It was Carole's reaction that tore something out of me. Her previously happy expression froze and the look she gave me seemed to be one of intense dislike if not pure hatred. "You stupid bitch!" she snarled, "What the fuck did you do that for?" She picked up the champagne flute and hurled the contents into the potted plant.

I felt as if I'd been slapped in the face and I could feel tears welling. A glance at Josie and Liv told me they were shocked, although perhaps not as badly as I was. "I don't know what I've done wrong," I said, "I was just trying to do something nice for Liv. I'd better go."

"Have a nice birthday, Liv, goodnight," I said as I stood. Turning to Josie I wished her goodnight. I didn't even look at Carole.

I gathered up my coat and without bothering to put it on headed for the door. As I did so I heard Josie say: "You haven't told her, have you?" and Liv following this with: "You'd better get after her and explain, Carole, if you don't want to lose her."

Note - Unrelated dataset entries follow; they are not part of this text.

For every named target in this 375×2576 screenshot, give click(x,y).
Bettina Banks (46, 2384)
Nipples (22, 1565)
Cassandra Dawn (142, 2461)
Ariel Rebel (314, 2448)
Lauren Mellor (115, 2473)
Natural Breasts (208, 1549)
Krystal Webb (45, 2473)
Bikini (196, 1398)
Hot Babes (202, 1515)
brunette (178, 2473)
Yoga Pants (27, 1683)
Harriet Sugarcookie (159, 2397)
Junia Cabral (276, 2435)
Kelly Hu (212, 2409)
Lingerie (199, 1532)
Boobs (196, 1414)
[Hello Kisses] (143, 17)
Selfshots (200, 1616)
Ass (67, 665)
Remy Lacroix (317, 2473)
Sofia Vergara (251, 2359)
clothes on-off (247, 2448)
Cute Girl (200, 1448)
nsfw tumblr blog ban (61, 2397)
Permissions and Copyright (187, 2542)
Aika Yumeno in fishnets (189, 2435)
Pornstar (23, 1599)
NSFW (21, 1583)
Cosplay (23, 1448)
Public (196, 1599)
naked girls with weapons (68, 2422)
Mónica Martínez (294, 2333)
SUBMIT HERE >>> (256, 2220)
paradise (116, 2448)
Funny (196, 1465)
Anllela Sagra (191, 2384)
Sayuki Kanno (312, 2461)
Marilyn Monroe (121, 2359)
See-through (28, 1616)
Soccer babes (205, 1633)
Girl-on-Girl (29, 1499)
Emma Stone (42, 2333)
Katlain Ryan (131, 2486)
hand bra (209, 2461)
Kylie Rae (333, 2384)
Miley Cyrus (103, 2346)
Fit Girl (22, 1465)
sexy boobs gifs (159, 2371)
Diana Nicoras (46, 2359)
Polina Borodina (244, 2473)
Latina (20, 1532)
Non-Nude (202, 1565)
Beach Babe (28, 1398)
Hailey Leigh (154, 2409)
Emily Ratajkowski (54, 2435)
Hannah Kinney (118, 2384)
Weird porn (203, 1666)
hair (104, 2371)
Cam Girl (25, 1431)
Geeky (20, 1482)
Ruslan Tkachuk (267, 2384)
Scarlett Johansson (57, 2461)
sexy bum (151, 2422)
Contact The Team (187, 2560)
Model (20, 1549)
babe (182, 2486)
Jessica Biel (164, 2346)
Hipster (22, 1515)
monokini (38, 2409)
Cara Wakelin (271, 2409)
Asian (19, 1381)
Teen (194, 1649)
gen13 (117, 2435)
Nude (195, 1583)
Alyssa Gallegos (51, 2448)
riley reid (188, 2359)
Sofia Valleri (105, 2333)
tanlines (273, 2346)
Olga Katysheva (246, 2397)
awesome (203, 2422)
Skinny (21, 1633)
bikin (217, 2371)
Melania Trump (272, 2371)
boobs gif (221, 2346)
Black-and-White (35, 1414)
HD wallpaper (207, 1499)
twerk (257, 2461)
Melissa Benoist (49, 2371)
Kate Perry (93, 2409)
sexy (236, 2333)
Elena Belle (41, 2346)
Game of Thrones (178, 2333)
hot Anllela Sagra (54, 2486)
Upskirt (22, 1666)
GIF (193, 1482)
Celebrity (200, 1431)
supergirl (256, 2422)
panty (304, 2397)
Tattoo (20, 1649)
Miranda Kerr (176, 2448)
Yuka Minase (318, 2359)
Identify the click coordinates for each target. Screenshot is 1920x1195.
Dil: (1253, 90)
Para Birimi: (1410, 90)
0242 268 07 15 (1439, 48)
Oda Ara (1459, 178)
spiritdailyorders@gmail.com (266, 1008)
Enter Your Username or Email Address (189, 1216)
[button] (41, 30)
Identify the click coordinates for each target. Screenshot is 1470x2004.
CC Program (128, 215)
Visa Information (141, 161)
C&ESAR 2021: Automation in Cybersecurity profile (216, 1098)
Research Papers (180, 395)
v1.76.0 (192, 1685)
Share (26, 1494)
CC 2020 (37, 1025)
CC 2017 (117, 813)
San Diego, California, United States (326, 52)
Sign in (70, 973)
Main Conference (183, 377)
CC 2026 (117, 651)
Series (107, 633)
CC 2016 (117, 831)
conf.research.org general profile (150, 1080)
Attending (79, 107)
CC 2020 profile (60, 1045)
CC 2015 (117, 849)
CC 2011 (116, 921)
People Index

Don't waste your breath, honey, I thought, she's already lost me. I stormed down the street, pulling on my coat. Behind me I heard Carole calling: "Sarah! Please wait, Sarah! I'm sorry!"

I didn't stop. I heard running steps behind and Carole grabbed at me as she caught up. Without looking at her I pulled my arm away and kept going. She caught at my elbow and again I snatched away from her grasp. "Don't touch me!" Perhaps I was behaving badly now. I was hurt and angry and acting petulantly.

I must have looked a bit fierce because Carole backed off a little, hands held up in conciliation. "Please Sarah! I'm so, so sorry! Please let me explain!"

"What?"

"Sarah, I should have told you before but I was afraid I'd scare you off. Sarah, I can't drink. I'm a recovering alcoholic. That's why I acted so badly back there." In the light from a streetlamp I could see tears on her cheeks.

At the moment, I was in no mood to be pacified. "You could have trusted me with this before!" I snapped, "Instead you just let me make a fool of myself..." My own tears were flowing now. "I was only trying to give Liv a lovely evening and that's ruined now. Surely one small glass of champagne wouldn't have hurt you?"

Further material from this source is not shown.